- [課題]:
[1] 原文の書き手は、心理学の本をどこで借りて読むつもりだと述べていますか。
[2] レコードから、"The image size is (557, 378)."を含む行に始まり"[x=412, y=518]"を含む行に至るまでの行を、両端の行も含めて一字一句変えずに抽出してください。

大ベテランでもこのような苦境に陥るのだと、いろいろ本当に勉強になりました。特に、危機に陥ってゆくときの楽観思考の恐ろしさは身につまされました。心します。
2023/4/5 4:13
matubokeさん、こんにちは。コメントありがとうございます。またお恥ずかしいレコで恐縮ですが。
家に帰って改めて考えるととても信じられないような考えを山では普通に起こすんですね。何でだろ。こんなこと言うのもアレですが、知識とか経験とか啓蒙活動だけではどーにもならない領域もあるような気がしてしまいます。明らかに怪しいことを正しいと信じ込んで実行してしまうその心理は、もしかしたら詐欺に合ってるときに近いのかもしれません。「登山心理学」のようなものが必要なのかも。まずは自分も心理学の本を図書館で借りて読もうと思います。

- [レコード抜粋]:
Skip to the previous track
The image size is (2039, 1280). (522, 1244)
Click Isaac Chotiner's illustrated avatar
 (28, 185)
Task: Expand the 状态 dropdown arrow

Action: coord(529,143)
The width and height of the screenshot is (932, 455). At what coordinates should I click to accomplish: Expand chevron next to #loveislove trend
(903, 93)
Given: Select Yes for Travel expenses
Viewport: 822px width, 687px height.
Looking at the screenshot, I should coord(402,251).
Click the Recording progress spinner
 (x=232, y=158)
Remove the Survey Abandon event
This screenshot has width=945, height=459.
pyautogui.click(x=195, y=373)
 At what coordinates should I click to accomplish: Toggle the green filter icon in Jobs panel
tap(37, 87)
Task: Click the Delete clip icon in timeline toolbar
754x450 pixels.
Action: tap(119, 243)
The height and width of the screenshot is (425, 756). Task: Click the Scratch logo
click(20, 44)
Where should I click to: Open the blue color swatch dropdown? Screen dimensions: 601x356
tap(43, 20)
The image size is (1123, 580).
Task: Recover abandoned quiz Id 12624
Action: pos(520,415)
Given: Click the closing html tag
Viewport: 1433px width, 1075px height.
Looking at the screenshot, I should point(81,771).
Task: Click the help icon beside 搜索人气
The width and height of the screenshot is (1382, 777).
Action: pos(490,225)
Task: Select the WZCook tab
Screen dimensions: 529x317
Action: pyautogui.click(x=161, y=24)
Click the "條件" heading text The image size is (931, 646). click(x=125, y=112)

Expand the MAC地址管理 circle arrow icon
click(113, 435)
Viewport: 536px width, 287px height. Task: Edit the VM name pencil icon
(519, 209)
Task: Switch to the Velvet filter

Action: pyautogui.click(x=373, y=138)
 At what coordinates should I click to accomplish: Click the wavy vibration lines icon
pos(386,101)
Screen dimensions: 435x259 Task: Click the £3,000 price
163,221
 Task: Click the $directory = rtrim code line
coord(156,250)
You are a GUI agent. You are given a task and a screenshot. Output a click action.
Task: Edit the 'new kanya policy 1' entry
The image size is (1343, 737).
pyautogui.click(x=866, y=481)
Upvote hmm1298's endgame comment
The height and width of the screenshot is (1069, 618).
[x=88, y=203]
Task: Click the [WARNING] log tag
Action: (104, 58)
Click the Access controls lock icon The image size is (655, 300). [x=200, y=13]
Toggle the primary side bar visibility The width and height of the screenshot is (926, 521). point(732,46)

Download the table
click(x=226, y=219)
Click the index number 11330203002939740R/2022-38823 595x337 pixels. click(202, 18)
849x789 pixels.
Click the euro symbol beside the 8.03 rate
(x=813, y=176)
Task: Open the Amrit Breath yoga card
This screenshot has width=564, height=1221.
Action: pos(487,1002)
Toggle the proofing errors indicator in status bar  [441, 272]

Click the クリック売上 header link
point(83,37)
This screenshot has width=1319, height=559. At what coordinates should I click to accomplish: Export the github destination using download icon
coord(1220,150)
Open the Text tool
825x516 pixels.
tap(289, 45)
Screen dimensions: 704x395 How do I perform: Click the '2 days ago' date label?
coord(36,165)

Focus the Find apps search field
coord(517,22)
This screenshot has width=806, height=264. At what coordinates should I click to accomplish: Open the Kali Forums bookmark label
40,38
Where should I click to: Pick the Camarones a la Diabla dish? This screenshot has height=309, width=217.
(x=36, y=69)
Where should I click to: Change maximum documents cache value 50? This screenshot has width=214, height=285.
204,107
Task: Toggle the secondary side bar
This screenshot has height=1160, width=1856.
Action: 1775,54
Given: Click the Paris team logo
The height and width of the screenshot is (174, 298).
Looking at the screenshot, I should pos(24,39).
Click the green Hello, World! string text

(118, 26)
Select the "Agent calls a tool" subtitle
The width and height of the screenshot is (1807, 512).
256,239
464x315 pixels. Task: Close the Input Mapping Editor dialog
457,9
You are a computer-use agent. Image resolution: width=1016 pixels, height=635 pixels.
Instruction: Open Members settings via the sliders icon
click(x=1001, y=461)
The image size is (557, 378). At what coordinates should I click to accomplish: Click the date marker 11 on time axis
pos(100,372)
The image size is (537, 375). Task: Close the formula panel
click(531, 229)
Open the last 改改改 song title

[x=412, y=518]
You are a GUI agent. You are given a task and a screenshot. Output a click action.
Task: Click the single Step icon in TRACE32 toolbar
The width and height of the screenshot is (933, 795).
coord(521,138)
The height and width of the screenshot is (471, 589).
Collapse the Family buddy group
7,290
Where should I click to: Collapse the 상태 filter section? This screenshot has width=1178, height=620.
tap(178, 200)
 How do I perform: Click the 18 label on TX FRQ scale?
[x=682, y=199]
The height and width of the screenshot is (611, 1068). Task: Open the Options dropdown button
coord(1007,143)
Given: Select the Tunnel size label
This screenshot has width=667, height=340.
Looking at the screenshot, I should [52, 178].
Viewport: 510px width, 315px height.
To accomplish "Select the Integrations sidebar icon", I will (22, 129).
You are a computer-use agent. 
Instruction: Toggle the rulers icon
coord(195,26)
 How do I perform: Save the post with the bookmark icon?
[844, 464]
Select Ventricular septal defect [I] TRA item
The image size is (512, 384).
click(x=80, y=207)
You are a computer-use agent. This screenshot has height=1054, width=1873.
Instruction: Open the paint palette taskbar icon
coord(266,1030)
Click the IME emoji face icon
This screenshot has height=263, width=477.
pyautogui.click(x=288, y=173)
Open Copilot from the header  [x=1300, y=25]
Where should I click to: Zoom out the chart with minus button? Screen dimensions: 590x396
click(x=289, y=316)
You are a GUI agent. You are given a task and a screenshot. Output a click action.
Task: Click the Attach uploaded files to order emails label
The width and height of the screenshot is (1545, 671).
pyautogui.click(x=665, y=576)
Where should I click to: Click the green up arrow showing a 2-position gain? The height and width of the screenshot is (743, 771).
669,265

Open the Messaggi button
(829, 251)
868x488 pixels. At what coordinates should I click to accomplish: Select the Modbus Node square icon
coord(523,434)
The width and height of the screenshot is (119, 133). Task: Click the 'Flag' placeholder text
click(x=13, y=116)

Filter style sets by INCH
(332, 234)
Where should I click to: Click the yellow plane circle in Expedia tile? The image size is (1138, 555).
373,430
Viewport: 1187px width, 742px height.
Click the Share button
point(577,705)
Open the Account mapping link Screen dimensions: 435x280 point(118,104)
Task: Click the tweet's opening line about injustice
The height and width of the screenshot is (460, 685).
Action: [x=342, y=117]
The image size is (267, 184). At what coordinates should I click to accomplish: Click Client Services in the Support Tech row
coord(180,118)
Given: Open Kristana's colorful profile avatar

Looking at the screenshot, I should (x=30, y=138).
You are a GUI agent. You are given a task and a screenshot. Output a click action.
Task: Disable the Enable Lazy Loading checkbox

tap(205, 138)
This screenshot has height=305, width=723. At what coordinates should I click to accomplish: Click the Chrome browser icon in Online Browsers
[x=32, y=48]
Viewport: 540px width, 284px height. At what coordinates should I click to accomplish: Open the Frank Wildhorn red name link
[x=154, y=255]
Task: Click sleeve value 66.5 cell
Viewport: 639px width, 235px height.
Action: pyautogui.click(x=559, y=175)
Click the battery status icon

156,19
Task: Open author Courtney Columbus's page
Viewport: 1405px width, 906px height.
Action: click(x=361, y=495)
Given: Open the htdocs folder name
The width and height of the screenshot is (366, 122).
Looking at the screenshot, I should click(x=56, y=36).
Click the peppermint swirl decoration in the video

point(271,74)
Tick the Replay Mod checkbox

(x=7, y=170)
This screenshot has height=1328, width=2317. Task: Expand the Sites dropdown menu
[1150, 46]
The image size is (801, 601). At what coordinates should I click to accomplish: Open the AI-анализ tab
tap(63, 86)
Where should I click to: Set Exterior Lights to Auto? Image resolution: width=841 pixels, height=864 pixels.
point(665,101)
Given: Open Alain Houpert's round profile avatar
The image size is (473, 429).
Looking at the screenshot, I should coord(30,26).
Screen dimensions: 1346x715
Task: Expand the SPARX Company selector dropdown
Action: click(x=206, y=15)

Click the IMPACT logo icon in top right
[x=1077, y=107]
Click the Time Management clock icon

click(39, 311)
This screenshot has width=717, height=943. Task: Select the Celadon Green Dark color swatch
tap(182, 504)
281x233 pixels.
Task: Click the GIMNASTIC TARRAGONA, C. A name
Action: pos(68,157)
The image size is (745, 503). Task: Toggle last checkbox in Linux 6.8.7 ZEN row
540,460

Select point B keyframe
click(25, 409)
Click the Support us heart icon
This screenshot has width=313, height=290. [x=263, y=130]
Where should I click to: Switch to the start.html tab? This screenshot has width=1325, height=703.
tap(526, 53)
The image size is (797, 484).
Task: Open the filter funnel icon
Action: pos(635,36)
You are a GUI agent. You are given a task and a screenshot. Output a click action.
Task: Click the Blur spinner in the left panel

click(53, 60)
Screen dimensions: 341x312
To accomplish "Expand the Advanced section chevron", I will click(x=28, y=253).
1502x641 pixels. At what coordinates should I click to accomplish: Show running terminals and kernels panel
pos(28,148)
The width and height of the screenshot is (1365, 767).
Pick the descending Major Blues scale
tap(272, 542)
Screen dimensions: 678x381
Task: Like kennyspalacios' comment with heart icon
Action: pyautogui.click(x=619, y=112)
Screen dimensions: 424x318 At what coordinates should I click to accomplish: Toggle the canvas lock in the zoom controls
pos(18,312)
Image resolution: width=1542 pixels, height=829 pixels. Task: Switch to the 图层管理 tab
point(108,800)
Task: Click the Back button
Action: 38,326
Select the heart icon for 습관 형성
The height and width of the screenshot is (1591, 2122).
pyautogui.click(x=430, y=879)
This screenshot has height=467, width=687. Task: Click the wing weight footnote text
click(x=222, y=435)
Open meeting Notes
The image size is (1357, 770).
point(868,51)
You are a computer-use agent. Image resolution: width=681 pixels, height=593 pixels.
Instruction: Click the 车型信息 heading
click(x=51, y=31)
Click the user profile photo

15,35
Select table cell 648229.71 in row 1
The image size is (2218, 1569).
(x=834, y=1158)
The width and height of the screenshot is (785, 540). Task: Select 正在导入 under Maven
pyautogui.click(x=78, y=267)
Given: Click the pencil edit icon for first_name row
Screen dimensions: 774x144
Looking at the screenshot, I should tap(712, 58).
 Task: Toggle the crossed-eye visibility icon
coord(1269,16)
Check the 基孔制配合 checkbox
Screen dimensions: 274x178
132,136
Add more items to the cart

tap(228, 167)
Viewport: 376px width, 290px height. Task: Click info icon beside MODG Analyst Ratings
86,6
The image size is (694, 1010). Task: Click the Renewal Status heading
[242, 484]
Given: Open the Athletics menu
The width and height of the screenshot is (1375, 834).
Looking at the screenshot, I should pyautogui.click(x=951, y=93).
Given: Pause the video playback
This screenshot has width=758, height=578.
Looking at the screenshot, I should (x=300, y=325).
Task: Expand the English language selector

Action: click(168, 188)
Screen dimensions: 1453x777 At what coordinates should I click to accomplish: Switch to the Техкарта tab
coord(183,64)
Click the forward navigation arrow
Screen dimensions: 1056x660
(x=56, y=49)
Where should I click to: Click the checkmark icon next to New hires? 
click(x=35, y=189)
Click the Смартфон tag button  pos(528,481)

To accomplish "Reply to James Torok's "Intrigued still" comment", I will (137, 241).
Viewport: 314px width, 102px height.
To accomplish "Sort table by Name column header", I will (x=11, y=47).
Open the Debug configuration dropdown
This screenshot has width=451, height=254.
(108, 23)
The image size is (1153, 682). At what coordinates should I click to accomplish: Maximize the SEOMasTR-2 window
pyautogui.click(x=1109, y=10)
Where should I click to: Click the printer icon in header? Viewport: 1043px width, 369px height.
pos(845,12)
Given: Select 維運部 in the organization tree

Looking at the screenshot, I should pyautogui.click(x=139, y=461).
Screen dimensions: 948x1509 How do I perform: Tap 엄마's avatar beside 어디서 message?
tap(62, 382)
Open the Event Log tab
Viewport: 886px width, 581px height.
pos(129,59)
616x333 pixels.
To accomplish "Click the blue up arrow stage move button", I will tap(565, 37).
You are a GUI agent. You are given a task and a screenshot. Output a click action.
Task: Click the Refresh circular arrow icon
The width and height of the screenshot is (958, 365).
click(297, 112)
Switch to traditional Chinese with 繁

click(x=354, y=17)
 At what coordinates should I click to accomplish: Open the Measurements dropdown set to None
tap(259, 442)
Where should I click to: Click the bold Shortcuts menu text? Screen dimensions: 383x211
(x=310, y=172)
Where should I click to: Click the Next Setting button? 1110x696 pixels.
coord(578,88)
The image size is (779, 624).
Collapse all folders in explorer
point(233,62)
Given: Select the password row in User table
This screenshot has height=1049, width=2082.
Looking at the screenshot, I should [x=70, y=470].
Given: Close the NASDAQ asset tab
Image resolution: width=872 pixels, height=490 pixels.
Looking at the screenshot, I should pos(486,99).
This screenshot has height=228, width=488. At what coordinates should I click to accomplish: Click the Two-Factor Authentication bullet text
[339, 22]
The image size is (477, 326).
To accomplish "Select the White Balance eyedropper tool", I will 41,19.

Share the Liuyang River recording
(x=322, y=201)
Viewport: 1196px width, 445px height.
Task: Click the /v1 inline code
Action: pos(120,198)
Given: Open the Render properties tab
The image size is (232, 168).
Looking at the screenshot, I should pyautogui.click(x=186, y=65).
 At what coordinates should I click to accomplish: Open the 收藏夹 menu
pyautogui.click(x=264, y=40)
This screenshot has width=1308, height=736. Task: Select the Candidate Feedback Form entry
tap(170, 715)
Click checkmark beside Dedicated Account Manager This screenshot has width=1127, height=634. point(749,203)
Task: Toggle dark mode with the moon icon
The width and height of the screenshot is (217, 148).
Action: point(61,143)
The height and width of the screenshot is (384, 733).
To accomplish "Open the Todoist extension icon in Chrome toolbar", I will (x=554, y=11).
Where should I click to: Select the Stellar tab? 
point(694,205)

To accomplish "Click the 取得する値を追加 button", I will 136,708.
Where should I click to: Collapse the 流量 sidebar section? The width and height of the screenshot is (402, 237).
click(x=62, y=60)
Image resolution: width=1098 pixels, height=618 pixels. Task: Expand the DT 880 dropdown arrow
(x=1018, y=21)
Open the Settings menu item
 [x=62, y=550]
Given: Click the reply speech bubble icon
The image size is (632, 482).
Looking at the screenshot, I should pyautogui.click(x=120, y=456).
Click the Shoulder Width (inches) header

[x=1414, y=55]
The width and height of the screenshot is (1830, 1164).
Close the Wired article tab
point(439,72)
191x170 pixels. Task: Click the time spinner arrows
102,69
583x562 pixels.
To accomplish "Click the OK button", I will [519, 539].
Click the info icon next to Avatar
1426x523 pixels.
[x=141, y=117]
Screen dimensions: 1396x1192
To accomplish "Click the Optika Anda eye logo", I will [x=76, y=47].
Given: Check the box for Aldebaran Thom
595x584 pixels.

- [解答]:
[1] 図書館です。

[2]
The image size is (557, 378). At what coordinates should I click to accomplish: Click the date marker 11 on time axis
pos(100,372)
The image size is (537, 375). Task: Close the formula panel
click(531, 229)
Open the last 改改改 song title

[x=412, y=518]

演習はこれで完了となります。